WORK TO COMPLETE:
Each record below should be written out again exactly as given.

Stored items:
************
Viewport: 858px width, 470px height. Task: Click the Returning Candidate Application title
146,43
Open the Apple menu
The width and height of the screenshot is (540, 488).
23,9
************
TASK ANSWER:
Viewport: 858px width, 470px height. Task: Click the Returning Candidate Application title
146,43
Open the Apple menu
The width and height of the screenshot is (540, 488).
23,9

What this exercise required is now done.